SLS membership questionnaire, distributed spring 2001, 75 responses:
I. Communications
1. Please evaluate our current communications mechanisms
a. Decodings:
Regularly 62
Occasionally 20
Never 0
Very useful 24
Somewhat useful 39
Not very useful 5
Prefer the print version Y 13, N 15
- Least expensive
- Need less expensive format
- Doesn't matter
- Whatever is cheaper/easier
b. Litsci-l
Regularly 7
Occasionally 25
Never 38
Very useful 6
Somewhat useful 15
Not very useful 18
- Didn't let me in
- Hard time subscribing
- Perhaps I missed some postings, but I've not received much distributed to the list
c. SLS Website Litsci-l
Regularly 3
Occasionally 32
Never 35
Very useful 4
Somewhat useful 28
Not very useful 11
- Usually out of date
2. Favor Electronic transmission of Decodings and other messages?
Instead of mailed a hard copy 37
In addition to a mailed hard copy 26
Via an email list 17
Posted on the website 1
Both 24
- I would favor whatever method is cheapest for our use; the least energy-moving paper might not be such a good idea
3. Would an improved Website be OK as the sole means of communication?
Y 23
N 51
- Need email notification
- Unless email reminders went out when new info was posted
- Only if email notification of new material on the website was sent to all
4. What features would you like to see on an improved Website?

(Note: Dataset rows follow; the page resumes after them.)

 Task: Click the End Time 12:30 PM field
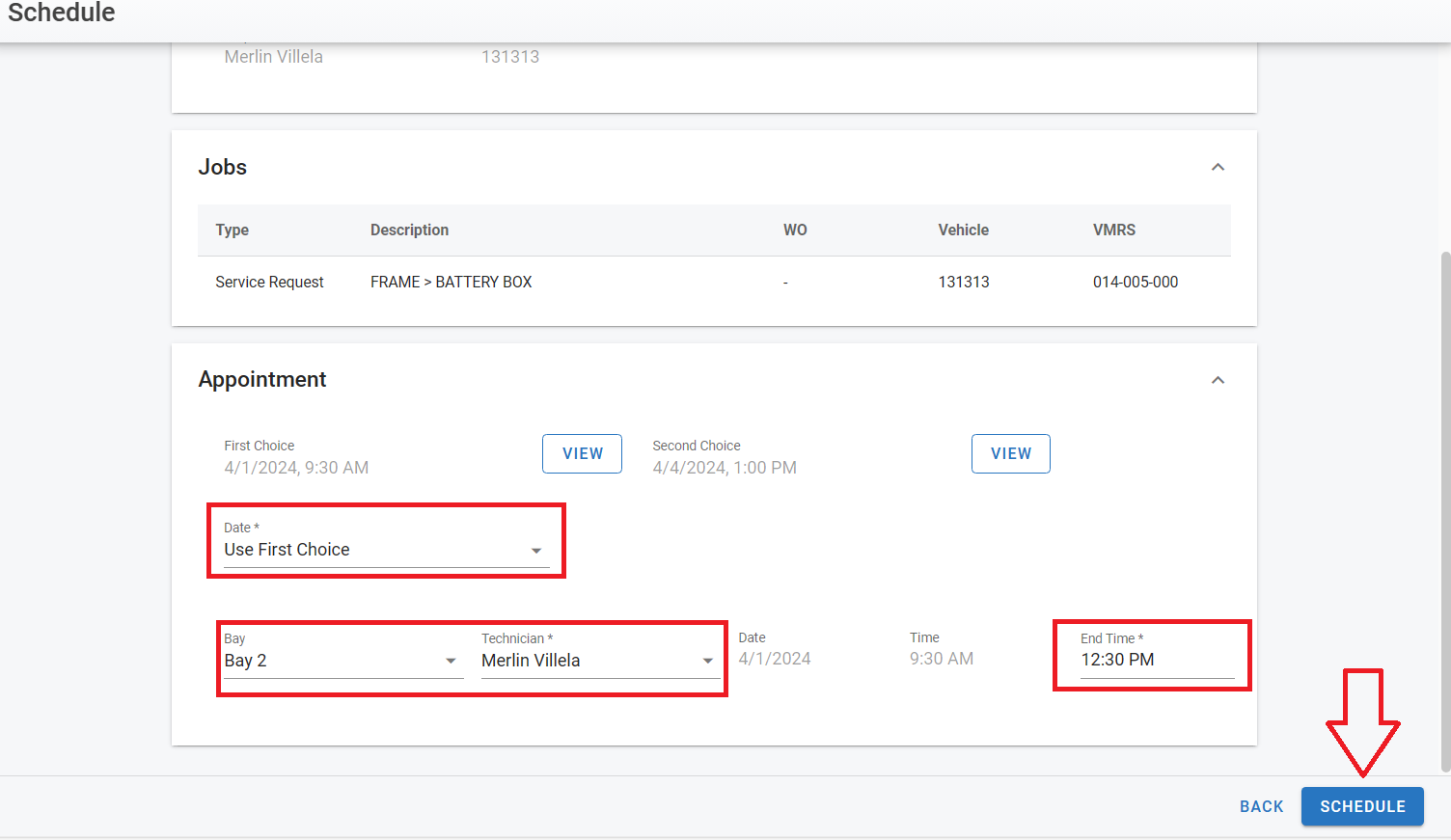(x=1156, y=660)
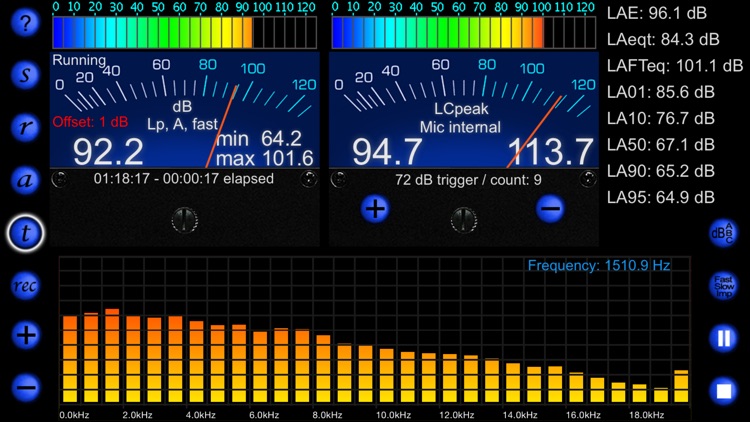Tap the 'r' button in left sidebar
The image size is (750, 422).
26,128
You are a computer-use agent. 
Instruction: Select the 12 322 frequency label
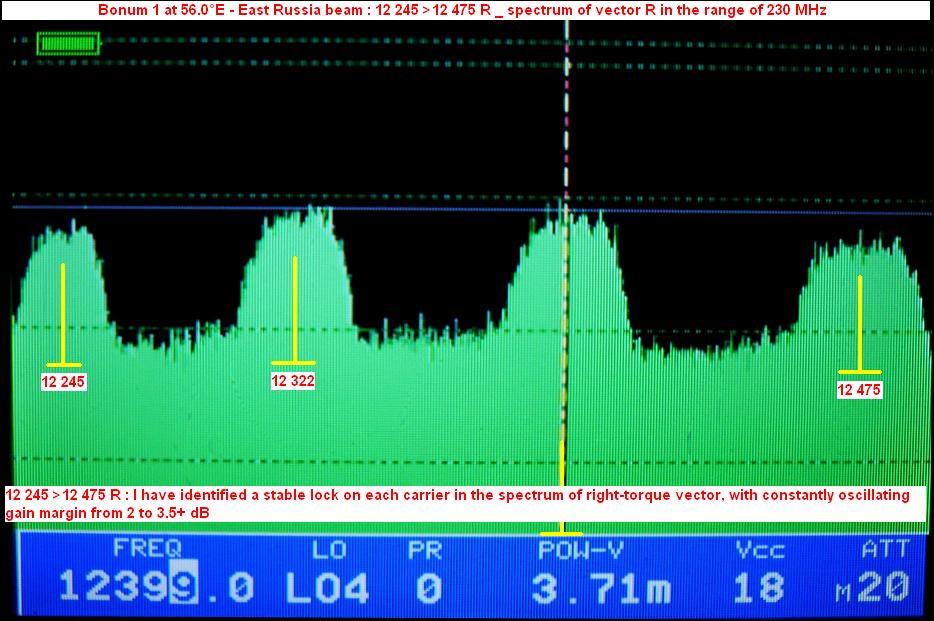point(294,380)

(some examples offered: links to member's websites, descriptions of member's interests, abstracts of work in progress, contributed book reviews, previous meeting programs)
- Meeting programs, conference listings, links to L and S pertinent sites, abstracts of works in progress
- All above mentioned examples, I'd like to see an actively edited website as the central information exchange medium of the organization
- All of those mentioned above
- Links to relevant works, sites, texts
- Previous meeting programs with abstracts, contributed book reviews
- Links to member's sites, previous meeting program
- Consolidated bibliography
- I would suggest you read EJY (pronounced edgy and meaning electronic journal)
- Yes, all of above
- Links to member's sites, previous meeting programs
- All of the above sounds good, the deciding factor would be the willingness of whomever maintained the list
- Yes, all of the above
- Abstracts from program, links to configuration information, newsletters, perhaps book reviews
- Yes!
- Abstracts of work, past and present programs
- All
- Calls for papers, membership directory
- I would like to see a general, permanent SLS website with links to member's sites. Sometimes I have tried to send people to our site and have been able to reach sites only specific to old conferences
- Chat room or bulletin board for posting queries conferences/CFPs/fellowships, jobs, plus all of the above
- CFP's, syllabi exchange
- At least the abstracts of SLS conference papers since the abstract program book is defunct
- The website could function as an all-year meeting, with comments-rather like a chat room plus book reminders and descriptions of member's interest
- All of above
- Resources for study of literature and sciences including some of the above suggested
- Links, contributed book reviews, member's interests
- All of the above and links to useful websites: lit and science or STS organizations
- All of the above plus its own URL domain name, bibliography should be reachable online rather then through configurations
- Previous meeting programs, SLS needs an outreach mechanism that gets out the word to prospective members
- All of the above plus bulletin board for organizing sessions at meeting, suggestion box, membership directory
- Images, all of the above
- All of the above, especially abstracts, descriptions of member's interests
- Better speed, looking at it today has been difficult; links to related organizations such as ASLE (Association for Study of Lit and Environment) as well as publishing Configurations opportunities would be nice
- All above, pluc links to compatible organizations/sites
- Abstracts, book reviews, previous meetings, future relevant meeting news and/or call for papers
- Links to member sites and/or description of member interest (would be a big help in organizing conf/panels)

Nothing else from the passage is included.